You can configure or disable retry settings using the `max_retries` option:

<CodeGroup>
  ```python Python theme={null}
  from cerebras.cloud.sdk import Cerebras

  # Configure the default for all requests:
  client = Cerebras(
      max_retries=0,  # Disable retries (default is 2)
  )

  # Or, configure per-request:
  client.with_options(max_retries=5).chat.completions.create(
      messages=[
          {
              "role": "user",
              "content": "Why is fast inference important?",
          }
      ],
      model="gpt-oss-120b",
  )
  ```

  ```javascript Node.js theme={null}
  import Cerebras from '@cerebras/cerebras_cloud_sdk';

  // Configure the default for all requests:
  const client = new Cerebras({
    maxRetries: 0, // default is 2
  });

  // Or, configure per-request:
  await client.chat.completions.create({ messages: [{ role: 'user', content: 'Why is fast inference important?' }], model: 'gpt-oss-120b' }, {
    maxRetries: 5,
  });
  ```
</CodeGroup>

## Timeouts

Requests time out after 1 minute by default.
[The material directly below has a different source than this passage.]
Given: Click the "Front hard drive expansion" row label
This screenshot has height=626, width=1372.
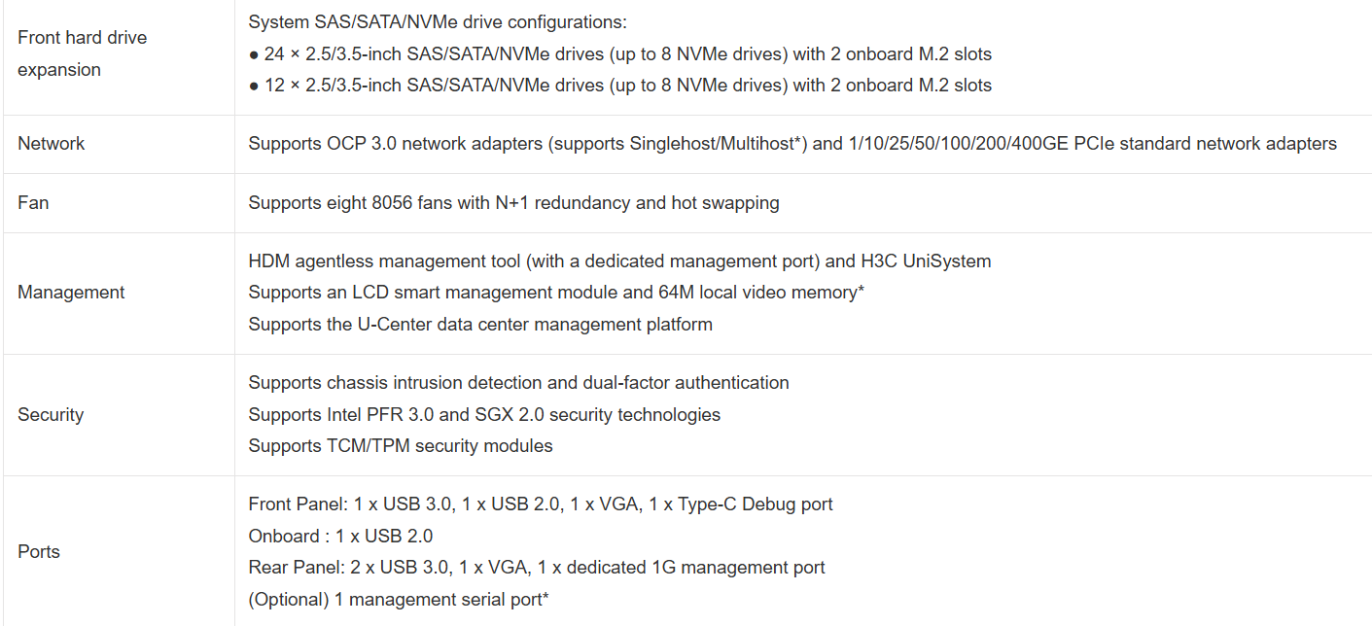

You can configure this with a `timeout` option:

<CodeGroup>
  ```python Python theme={null}
  from cerebras.cloud.sdk import Cerebras
  import httpx

  # Configure the default for all requests:
  client = Cerebras(
      timeout=20.0,  # 20 seconds (default is 1 minute)
  )

  # More granular control:
  client = Cerebras(
      timeout=httpx.Timeout(60.0, read=5.0, write=10.0, connect=2.0),
  )

  # Override per-request:
  client.with_options(timeout=5.0).chat.completions.create(
      messages=[
          {
              "role": "user",
              "content": "Why is fast inference important?",
          }
      ],
      model="gpt-oss-120b",
  )
  ```

  ```javascript Node.js theme={null}
  import Cerebras from '@cerebras/cerebras_cloud_sdk';

  // Configure the default for all requests:
  const client = new Cerebras({
    timeout: 20 * 1000, // 20 seconds (default is 1 minute)
  });

  // Override per-request:
  await client.chat.completions.create({ messages: [{ role: 'user', content: 'Why is fast inference important?' }], model: 'gpt-oss-120b' }, {
    timeout: 5 * 1000,
  });
  ```
</CodeGroup>

On timeout, the SDK throws an `APITimeoutError`. Note that the SDK retries requests that time out twice by default.